The Billboard 200 ranks the most popular albums of the week based on multi-metric consumption, which includes traditional album sales, track equivalent albums (TEA) and streaming equivalent albums (SEA).
“Hot Streak” was released on October 2 in North America on Loud & Proud Records via RED (a division of Sony Music Entertainment) and in the rest of the world via earMUSIC. It was preceded by the first single, “Oblivion”, which was made available on August 25 at radio. A double vinyl edition of the new album is also in the works and is due out in early November.

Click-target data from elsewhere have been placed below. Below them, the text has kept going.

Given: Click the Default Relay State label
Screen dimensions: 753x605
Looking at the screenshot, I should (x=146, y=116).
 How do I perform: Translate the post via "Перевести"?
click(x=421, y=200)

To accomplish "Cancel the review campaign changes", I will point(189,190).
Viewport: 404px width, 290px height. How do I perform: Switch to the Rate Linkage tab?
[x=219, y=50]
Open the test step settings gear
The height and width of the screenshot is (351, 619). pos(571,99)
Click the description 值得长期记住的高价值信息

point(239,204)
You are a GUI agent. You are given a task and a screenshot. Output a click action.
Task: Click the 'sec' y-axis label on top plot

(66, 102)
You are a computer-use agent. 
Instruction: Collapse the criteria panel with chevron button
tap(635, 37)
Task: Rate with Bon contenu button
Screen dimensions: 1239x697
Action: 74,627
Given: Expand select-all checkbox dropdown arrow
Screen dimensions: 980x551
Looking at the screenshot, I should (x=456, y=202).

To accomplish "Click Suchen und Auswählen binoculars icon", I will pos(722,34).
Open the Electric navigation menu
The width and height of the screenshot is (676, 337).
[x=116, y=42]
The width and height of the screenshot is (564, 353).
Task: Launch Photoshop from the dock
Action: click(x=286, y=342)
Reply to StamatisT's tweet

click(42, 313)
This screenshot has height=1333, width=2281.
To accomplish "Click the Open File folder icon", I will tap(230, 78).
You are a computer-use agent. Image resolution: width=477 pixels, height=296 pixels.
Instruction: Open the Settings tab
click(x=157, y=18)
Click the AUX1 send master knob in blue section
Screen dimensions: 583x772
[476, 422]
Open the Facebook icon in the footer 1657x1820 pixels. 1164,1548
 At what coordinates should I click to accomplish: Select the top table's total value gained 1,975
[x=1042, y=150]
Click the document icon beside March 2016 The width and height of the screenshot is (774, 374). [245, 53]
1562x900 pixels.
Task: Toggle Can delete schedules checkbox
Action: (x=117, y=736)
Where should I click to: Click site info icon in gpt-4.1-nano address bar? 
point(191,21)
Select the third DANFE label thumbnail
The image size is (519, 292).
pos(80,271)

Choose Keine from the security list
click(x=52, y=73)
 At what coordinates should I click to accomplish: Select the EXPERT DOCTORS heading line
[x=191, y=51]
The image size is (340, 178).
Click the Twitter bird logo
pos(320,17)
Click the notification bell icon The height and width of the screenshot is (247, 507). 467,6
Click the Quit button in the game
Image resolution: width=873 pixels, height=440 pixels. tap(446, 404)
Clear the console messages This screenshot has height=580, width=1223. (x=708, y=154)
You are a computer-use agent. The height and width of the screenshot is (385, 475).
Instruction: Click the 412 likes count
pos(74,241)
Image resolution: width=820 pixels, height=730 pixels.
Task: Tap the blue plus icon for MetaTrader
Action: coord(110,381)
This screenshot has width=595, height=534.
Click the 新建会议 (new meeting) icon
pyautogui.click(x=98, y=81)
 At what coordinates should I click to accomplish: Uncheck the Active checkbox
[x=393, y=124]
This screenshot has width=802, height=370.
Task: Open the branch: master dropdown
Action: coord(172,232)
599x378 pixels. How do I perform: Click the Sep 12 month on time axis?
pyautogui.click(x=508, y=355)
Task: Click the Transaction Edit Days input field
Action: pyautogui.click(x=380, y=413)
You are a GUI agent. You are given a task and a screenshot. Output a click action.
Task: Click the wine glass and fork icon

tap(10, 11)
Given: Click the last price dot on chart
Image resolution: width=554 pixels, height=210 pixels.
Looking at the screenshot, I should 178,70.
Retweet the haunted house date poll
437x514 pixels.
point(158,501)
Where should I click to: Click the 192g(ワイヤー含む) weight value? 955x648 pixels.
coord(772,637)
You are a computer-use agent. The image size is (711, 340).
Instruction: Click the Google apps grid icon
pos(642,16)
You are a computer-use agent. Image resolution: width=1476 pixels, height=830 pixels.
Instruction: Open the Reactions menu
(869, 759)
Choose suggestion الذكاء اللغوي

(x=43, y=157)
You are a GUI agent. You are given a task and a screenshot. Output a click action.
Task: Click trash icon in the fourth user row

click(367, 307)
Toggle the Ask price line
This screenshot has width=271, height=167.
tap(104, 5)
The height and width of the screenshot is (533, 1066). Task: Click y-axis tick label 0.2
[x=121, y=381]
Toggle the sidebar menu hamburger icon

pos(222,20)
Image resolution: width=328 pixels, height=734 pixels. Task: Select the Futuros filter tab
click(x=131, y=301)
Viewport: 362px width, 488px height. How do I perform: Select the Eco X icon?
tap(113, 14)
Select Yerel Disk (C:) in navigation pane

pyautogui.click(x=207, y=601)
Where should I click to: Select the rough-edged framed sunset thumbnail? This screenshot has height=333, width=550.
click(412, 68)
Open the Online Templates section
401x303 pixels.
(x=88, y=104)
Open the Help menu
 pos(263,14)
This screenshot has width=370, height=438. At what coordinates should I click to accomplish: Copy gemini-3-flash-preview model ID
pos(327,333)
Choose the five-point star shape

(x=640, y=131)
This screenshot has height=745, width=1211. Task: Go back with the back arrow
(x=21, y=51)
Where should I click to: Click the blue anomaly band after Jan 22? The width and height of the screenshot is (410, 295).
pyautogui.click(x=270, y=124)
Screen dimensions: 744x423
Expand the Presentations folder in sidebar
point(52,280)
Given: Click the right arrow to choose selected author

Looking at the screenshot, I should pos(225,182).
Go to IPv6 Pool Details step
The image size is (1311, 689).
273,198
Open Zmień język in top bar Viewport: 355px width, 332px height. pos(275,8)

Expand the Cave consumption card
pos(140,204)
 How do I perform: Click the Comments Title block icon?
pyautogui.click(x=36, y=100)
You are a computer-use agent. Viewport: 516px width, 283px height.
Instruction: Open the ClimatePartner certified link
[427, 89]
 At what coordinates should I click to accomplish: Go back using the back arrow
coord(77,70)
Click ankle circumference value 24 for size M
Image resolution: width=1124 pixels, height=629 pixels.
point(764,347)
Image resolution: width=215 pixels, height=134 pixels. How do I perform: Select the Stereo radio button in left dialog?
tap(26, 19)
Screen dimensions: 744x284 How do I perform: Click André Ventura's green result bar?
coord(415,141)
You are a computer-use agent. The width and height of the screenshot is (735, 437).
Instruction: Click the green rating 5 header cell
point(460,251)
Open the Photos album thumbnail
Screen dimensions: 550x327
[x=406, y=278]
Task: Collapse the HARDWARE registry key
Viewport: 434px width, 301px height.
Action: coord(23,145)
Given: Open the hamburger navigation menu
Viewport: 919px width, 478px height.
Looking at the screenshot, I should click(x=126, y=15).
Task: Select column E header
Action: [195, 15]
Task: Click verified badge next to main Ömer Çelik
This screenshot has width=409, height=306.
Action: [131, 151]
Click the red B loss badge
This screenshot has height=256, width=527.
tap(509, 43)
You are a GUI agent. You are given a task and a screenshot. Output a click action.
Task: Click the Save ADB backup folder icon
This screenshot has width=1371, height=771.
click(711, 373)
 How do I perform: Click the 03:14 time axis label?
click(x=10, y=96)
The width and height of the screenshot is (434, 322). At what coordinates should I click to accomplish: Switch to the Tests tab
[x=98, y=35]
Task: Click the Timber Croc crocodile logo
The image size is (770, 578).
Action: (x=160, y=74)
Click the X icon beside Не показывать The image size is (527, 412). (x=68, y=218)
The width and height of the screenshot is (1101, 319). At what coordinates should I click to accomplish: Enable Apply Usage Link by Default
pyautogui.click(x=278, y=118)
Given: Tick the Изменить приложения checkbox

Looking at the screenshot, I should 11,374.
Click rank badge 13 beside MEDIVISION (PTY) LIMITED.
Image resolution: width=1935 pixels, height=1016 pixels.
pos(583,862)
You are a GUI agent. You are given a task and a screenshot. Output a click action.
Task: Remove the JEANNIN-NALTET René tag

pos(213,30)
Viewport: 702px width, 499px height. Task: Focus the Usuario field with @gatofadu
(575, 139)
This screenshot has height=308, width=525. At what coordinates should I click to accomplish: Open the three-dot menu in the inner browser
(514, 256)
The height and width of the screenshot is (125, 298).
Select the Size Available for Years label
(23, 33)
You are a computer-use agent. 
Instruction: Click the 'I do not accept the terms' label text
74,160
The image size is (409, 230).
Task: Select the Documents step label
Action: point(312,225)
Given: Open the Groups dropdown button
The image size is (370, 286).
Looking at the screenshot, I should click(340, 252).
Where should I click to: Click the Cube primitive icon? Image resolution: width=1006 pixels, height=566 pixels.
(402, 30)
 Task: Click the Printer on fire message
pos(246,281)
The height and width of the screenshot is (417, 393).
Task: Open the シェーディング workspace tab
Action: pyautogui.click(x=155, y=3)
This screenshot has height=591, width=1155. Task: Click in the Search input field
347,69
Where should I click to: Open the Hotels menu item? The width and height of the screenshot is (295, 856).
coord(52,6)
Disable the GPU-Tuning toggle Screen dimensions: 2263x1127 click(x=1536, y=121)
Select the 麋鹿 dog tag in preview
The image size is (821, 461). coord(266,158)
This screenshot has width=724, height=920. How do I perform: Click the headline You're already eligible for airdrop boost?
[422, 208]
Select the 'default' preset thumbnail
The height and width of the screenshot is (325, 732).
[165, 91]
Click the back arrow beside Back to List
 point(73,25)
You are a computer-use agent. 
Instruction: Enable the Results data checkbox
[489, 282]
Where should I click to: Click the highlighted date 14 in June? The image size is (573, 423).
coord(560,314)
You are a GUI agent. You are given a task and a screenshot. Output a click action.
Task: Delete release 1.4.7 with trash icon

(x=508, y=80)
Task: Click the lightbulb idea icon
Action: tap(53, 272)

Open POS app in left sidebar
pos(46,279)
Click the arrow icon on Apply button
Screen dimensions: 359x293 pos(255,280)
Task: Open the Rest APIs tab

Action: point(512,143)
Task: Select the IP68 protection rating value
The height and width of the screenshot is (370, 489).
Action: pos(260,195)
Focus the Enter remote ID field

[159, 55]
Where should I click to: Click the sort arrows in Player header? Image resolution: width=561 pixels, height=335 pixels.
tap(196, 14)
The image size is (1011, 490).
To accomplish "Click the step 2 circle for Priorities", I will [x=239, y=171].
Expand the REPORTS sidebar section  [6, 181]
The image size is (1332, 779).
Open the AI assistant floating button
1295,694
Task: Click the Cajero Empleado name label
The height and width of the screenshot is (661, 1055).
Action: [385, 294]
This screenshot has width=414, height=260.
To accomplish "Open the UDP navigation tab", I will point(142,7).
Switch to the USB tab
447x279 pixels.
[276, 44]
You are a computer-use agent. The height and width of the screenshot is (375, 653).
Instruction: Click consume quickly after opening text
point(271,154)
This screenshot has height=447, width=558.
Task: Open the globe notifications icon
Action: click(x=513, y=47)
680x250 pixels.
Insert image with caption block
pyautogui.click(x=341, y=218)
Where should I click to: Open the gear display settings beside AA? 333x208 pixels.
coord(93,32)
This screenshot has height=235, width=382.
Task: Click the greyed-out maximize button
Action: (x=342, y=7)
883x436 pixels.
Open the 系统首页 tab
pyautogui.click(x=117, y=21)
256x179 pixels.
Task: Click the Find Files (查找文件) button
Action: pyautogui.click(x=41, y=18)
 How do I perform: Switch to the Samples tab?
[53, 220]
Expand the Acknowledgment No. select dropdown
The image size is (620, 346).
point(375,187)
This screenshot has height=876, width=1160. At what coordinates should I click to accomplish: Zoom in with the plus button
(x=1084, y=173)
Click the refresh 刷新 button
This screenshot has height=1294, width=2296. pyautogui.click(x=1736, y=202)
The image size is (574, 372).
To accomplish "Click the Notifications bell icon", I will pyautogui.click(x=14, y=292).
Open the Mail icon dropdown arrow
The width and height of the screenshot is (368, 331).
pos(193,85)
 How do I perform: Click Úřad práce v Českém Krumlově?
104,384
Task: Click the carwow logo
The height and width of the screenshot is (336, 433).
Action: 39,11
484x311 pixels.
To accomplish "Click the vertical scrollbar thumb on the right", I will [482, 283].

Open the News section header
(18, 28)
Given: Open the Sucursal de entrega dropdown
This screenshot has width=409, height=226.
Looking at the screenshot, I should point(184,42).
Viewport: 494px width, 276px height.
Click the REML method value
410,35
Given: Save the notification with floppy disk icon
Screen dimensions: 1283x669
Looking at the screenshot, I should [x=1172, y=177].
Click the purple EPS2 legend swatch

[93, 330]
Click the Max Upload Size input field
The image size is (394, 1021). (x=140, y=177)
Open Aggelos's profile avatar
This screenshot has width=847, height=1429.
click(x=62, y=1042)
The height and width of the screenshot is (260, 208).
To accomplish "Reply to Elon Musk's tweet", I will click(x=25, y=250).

“Hot Streak” shows the powerfully pedigreed trio’s initial burst of collective chemistry was no accident, from the strum and headbang of “Captain Love” to the propulsive uplifting vibe of “The Bridge” to the introspective acoustic harmonic convergence of “Fire”. If these three DOGS thought they captured lightning in a supper dish the first time around, “Hot Streak” barks ups the aural ante into exciting new territory.
“I feel we’ve taken the band to another level,” explains Kotzen. “The compositions are stronger on this album. I feel more connected lyrically and musically to what I did on this record than on the last one. We’ve widened the musical scope of the band on this record and moved it forward.”
Portnoy adds: “Everything on this album was more of a collaboration than on the first album. There’s just a natural chemistry. The three of us really mesh very, very well, both musically and personally. The mission of this band is to write catchy songs, and not have the musicianship overpower that.”
“I’m glad we’re not playing it safe and just doing songs that automatically fit in the category of what we did on the first record,” Sheehan concludes. “Some of them are a little different, and we definitely took chances. And you have to do that — otherwise, you don’t grow.”